INSTRUCTIONS FOR THE TASK. Write out each record below exactly, but not the pictures.

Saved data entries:
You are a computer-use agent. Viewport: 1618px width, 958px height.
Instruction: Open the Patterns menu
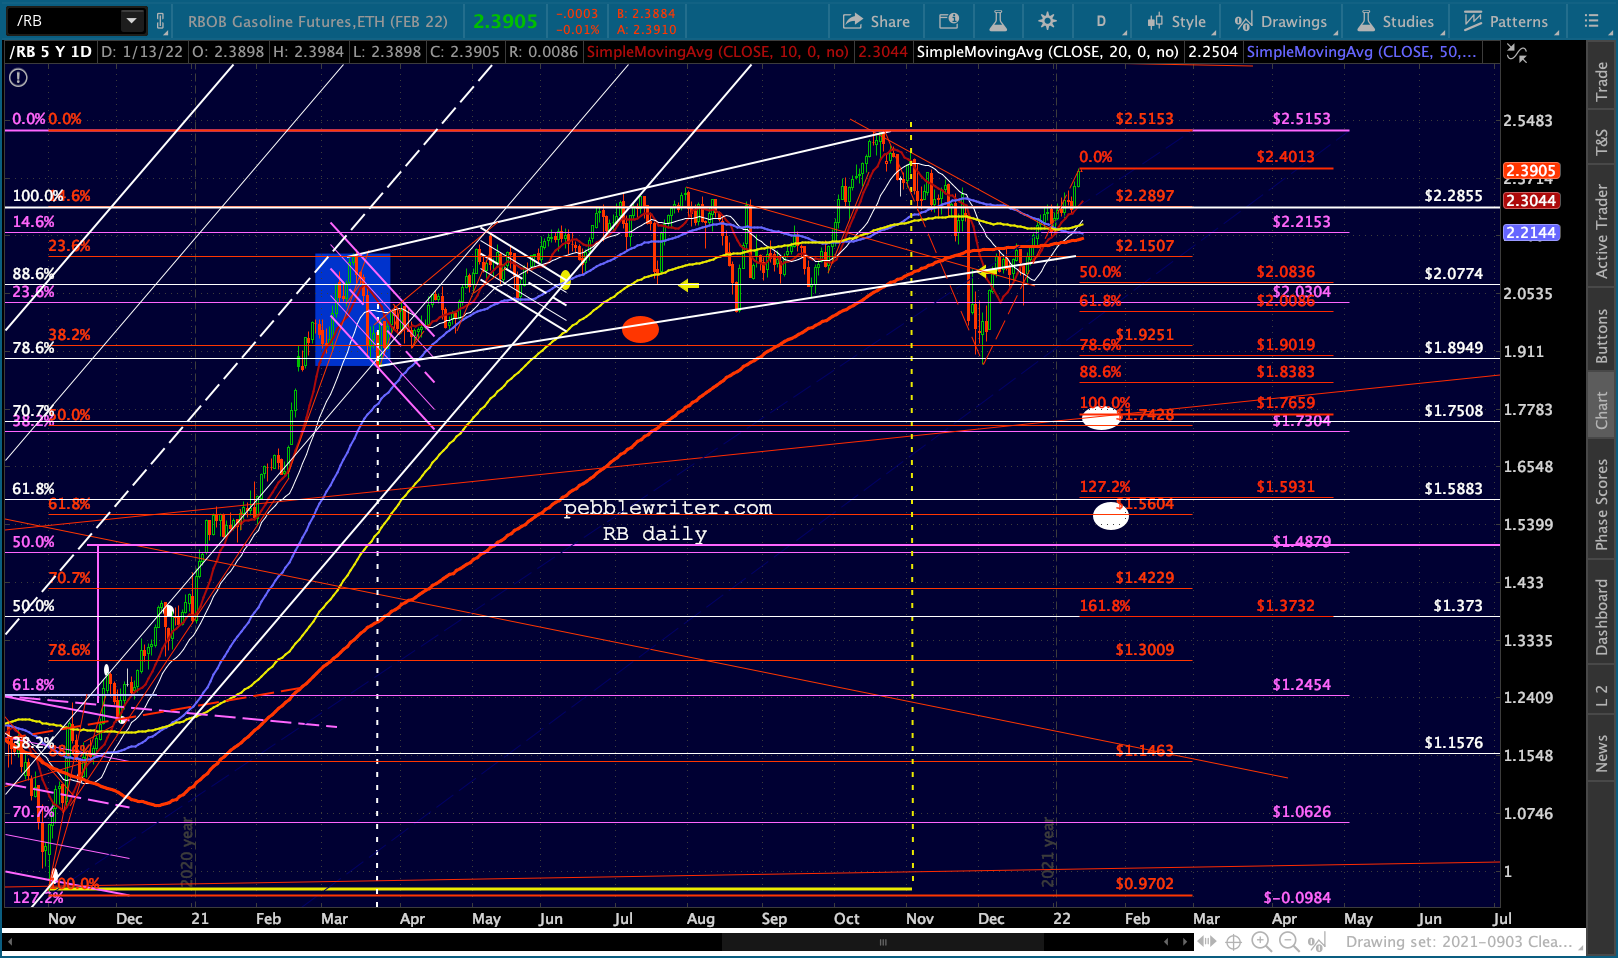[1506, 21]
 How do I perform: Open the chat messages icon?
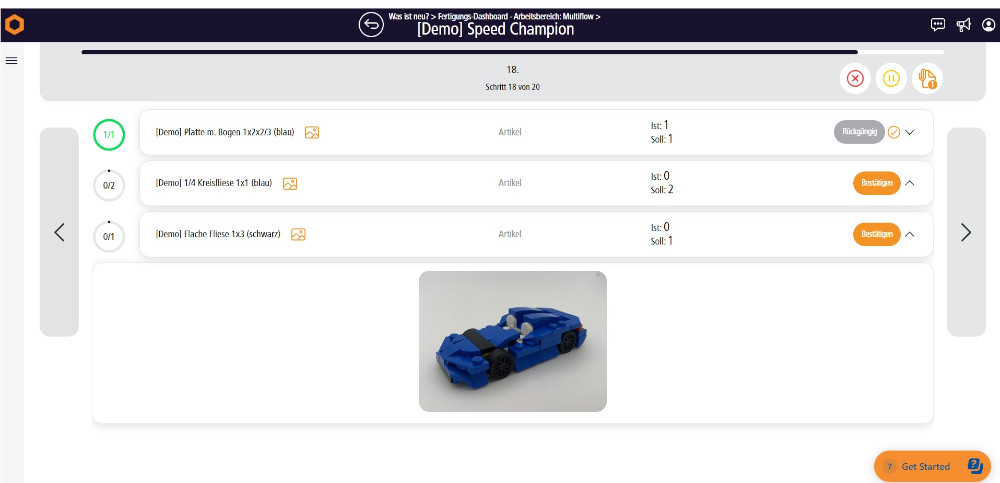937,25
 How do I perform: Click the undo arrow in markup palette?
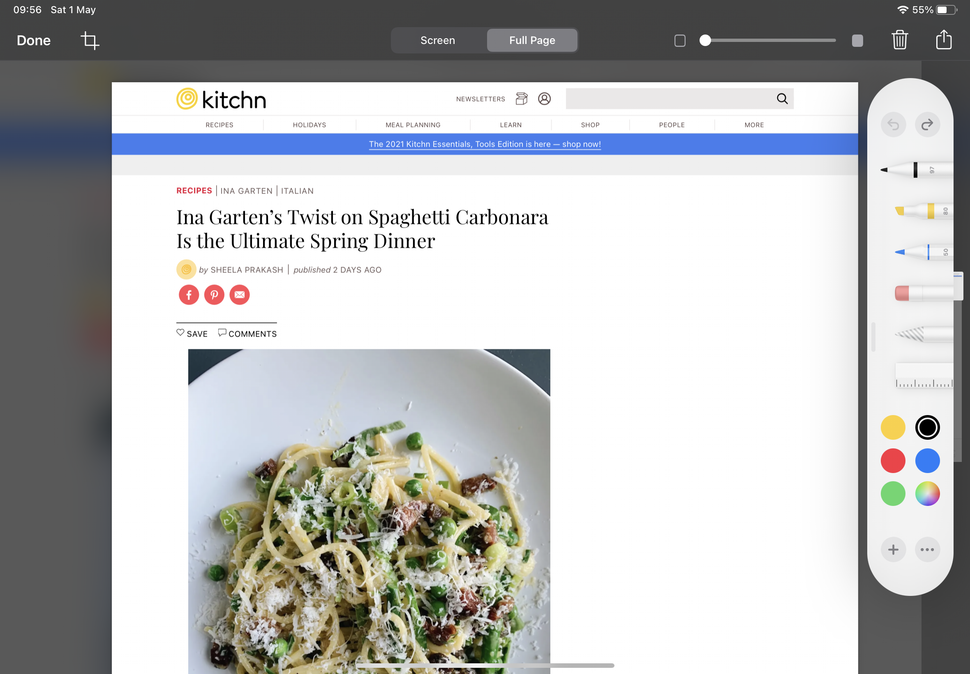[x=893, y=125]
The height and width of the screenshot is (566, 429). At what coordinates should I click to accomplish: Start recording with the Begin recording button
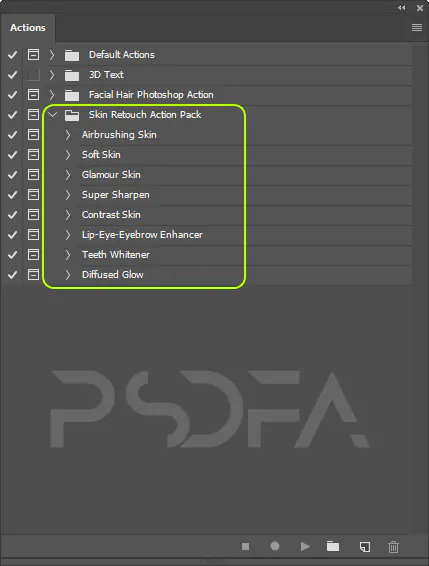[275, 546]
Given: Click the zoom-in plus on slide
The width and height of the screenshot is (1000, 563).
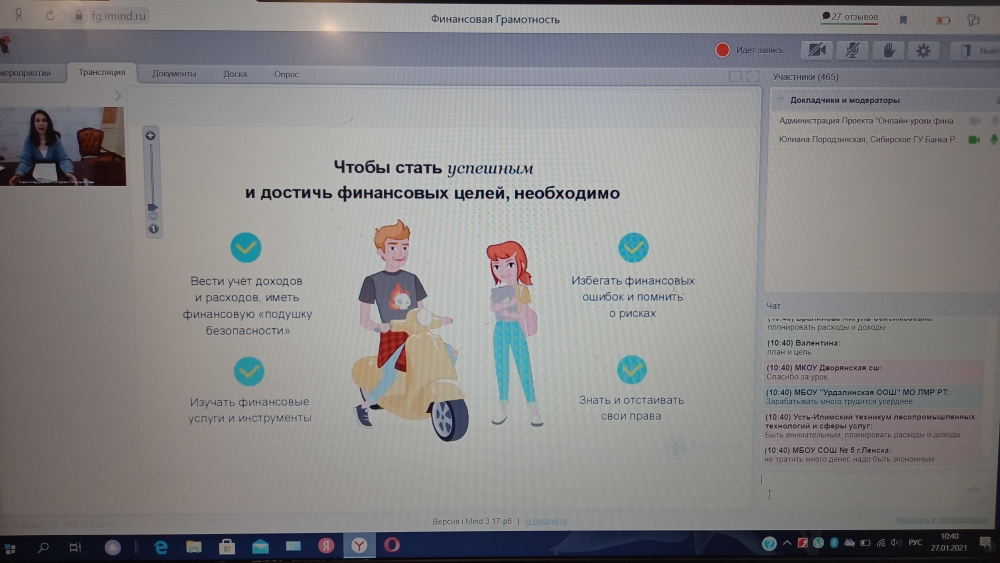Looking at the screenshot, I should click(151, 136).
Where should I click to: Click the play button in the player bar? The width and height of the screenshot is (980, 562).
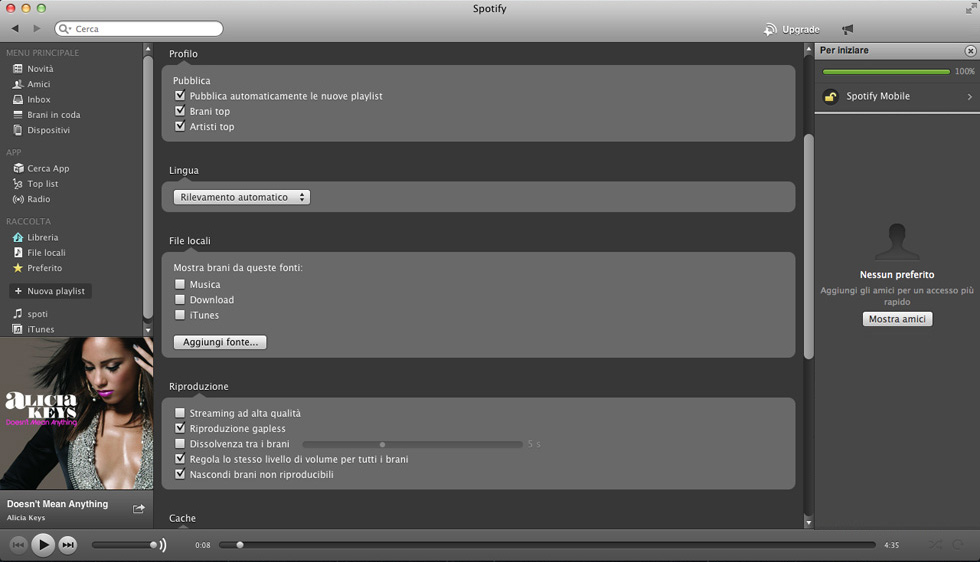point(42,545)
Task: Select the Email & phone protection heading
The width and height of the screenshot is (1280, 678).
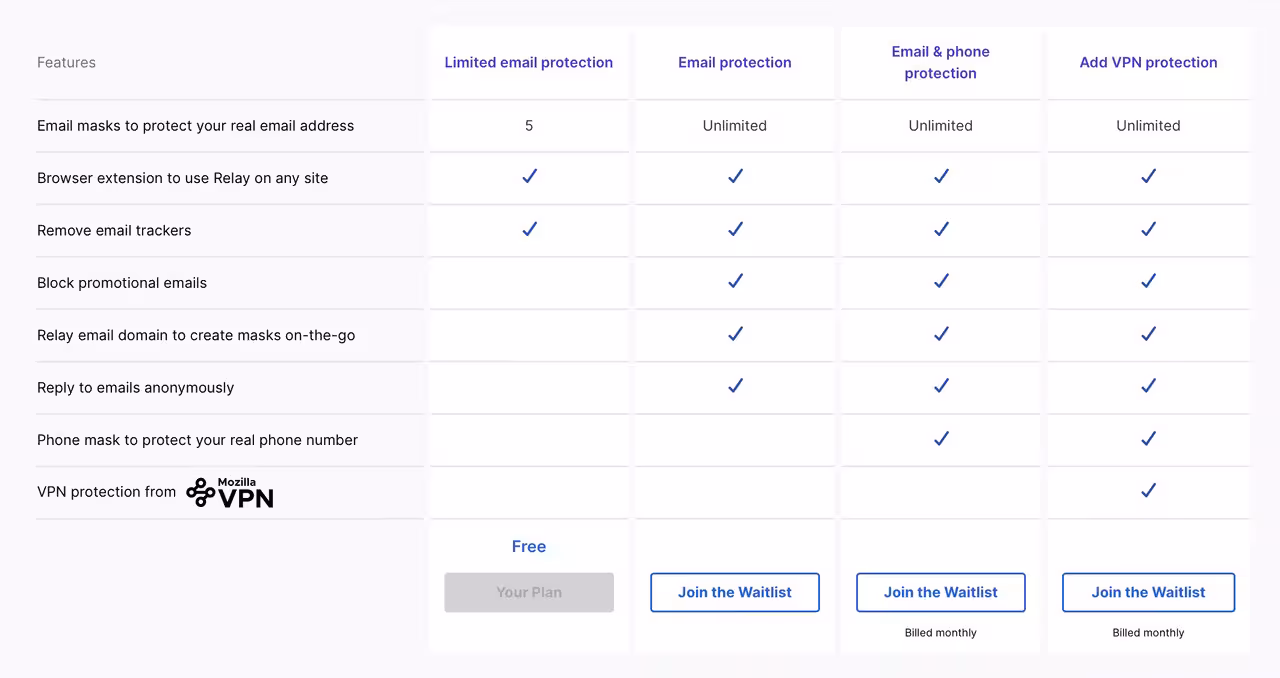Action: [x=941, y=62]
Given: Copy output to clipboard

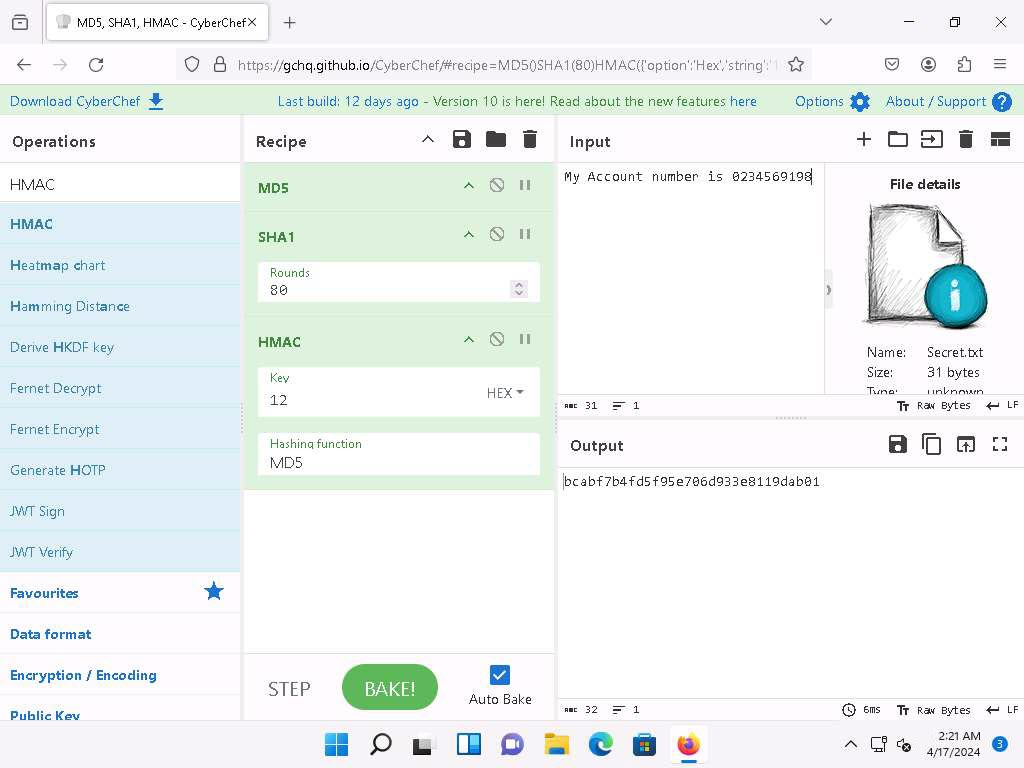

OUTPUT OF THE EXERCISE.
You are a computer-use agent. Viewport: 1618px width, 958px height.
Instruction: Open the Patterns menu
[1506, 21]
 How do I perform: Open the chat messages icon?
937,25
 How do I perform: Click the undo arrow in markup palette?
[x=893, y=125]
The height and width of the screenshot is (566, 429). At what coordinates should I click to accomplish: Start recording with the Begin recording button
[275, 546]
Given: Click the zoom-in plus on slide
The width and height of the screenshot is (1000, 563).
Looking at the screenshot, I should click(151, 136).
Where should I click to: Click the play button in the player bar? The width and height of the screenshot is (980, 562).
point(42,545)
Task: Select the Email & phone protection heading
The width and height of the screenshot is (1280, 678).
Action: [x=941, y=62]
Given: Copy output to clipboard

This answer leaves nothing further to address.